* Exercise goal
Retype all of the data below word for word. Leave the pictures out.

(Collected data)

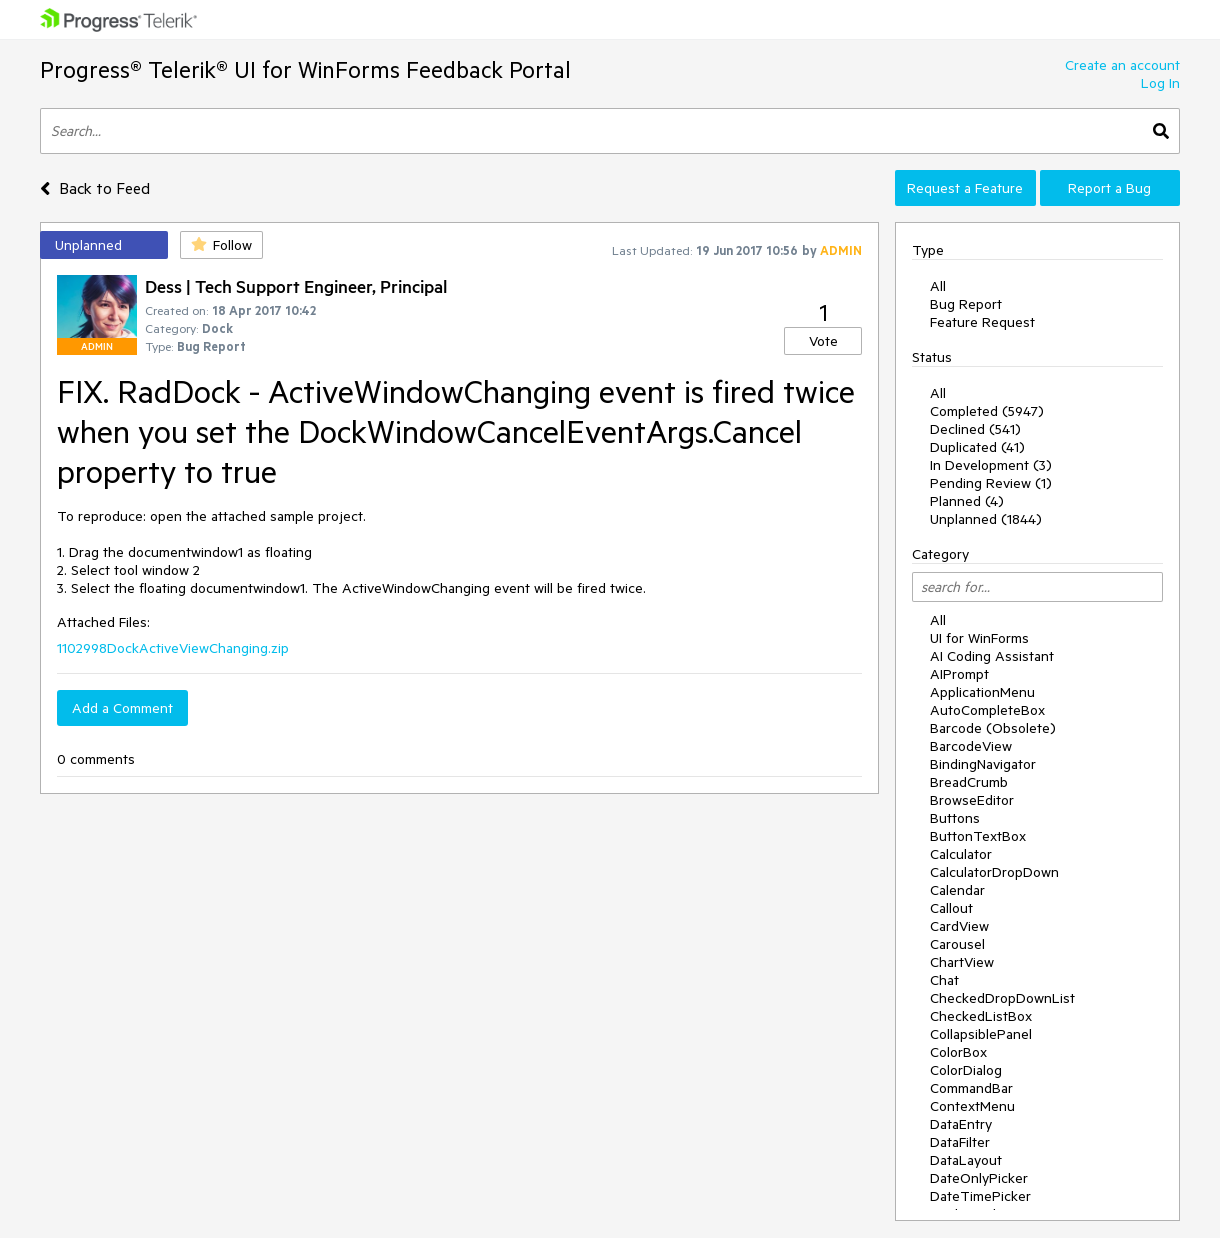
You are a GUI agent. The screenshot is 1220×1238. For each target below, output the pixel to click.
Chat (944, 980)
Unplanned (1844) (986, 519)
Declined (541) (975, 429)
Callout (951, 908)
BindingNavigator (983, 764)
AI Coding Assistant (992, 656)
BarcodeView (971, 746)
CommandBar (971, 1088)
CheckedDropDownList (1002, 998)
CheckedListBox (981, 1016)
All (938, 286)
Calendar (957, 890)
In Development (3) (991, 465)
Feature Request (982, 322)
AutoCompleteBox (987, 710)
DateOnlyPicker (979, 1178)
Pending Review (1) (991, 483)
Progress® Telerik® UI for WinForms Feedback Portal (305, 69)
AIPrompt (959, 674)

* Output
You are a GUI agent. The screenshot is 1220×1238. For each target below, output the pixel to click.
Chat (944, 980)
Unplanned (1844) (986, 519)
Declined (541) (975, 429)
Callout (951, 908)
BindingNavigator (983, 764)
AI Coding Assistant (992, 656)
BarcodeView (971, 746)
CommandBar (971, 1088)
CheckedDropDownList (1002, 998)
CheckedListBox (981, 1016)
All (938, 286)
Calendar (957, 890)
In Development (3) (991, 465)
Feature Request (982, 322)
AutoCompleteBox (987, 710)
DateOnlyPicker (979, 1178)
Pending Review (1) (991, 483)
Progress® Telerik® UI for WinForms Feedback Portal (305, 69)
AIPrompt (959, 674)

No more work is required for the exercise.